From “The Transmission of Electrical Energy Without Wires as a Means for Furthering Peace,” 1905.

5. On his legacy:

“What the result of these investigations will be the future will tell; but whatever they may be, and to whatever this principle may lead, I shall be sufficiently recompensed if later it will be admitted that I have contributed a share, however small, to the advancement of science.”

From “The Tesla Alternate Current Motor,” 1888.

6. On patience and planning:

“That is the trouble with many inventors; they lack patience. They lack the willingness to work a thing out slowly and clearly and sharply in their mind, so that they can actually 'feel it work.' They want to try their first idea right off; and the result is they use up lots of money and lots of good material, only to find eventually that they are working in the wrong direction. We all make mistakes, and it is better to make them before we begin.”

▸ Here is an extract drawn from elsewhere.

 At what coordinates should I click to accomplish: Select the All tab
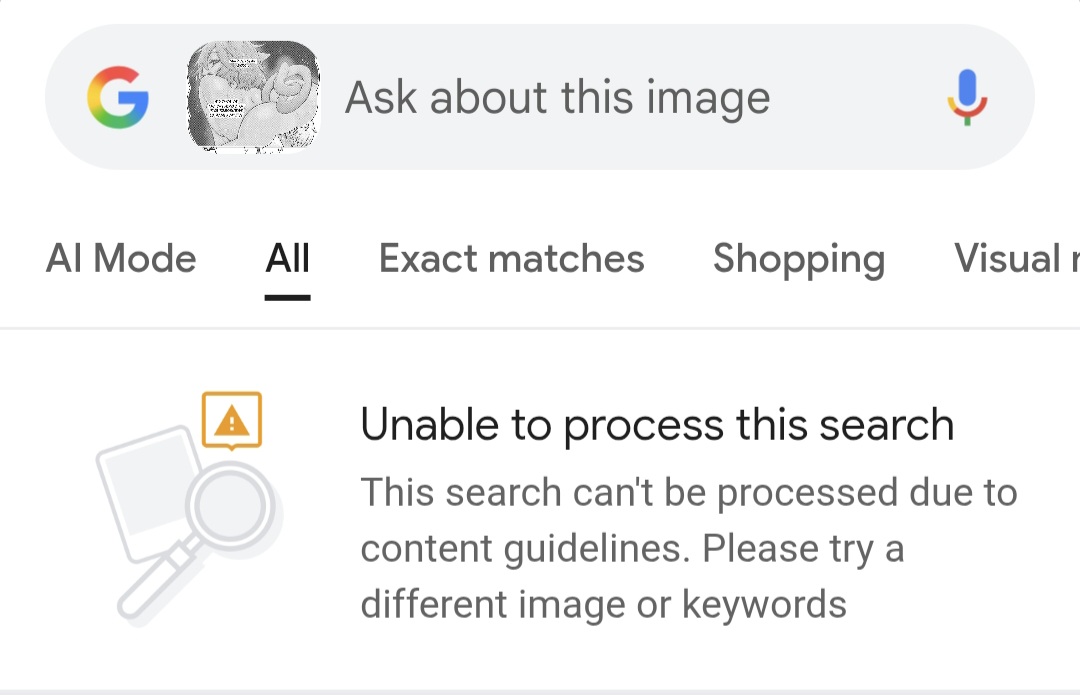point(288,259)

From “Tesla, Man and Inventor,” 1895.

7. On aliens:

“Most certainly, some planets are not inhabited, but others are, and among these there must exist life under all conditions and phases of development.”

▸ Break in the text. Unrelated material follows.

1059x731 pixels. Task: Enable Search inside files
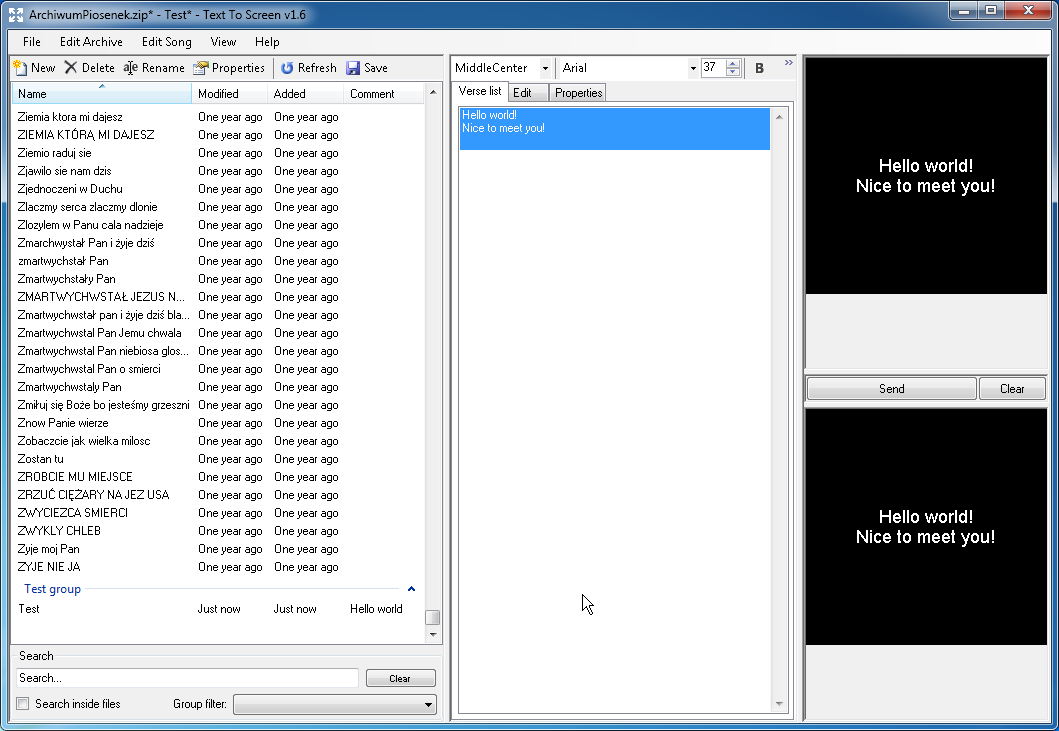[22, 704]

From “How to Signal to Mars,” 1910.

8. On individualism and mankind:

"When we speak of man, we have a conception of humanity as a whole, and before applying scientific methods to the investigation of his movement, we must accept this as a physical fact. But can anyone doubt to-day that all the millions of individuals and all the innumerable types and characters constitute an entity, a unit? Though free to think and act, we are held together, like the stars in the firmament, with ties inseparable. These ties cannot be seen, but we can feel them. I cut myself in the finger, and it pains me: this finger is a part of me. I see a friend hurt, and it hurts me, too: my friend and I are one. And now I see stricken down an enemy, a lump of matter which, of all the lumps of matter in the universe, I care least for, and it still grieves me. Does this not prove that each of us is only part of a whole?"

From “The Problem of Increasing Human Energy,” 1900.

9. On wastefulness:

“We build but to tear down. Most of our work and resource is squandered. Our onward march is marked by devastation. Everywhere there is an appalling loss of time, effort and life. A cheerless view, but true.”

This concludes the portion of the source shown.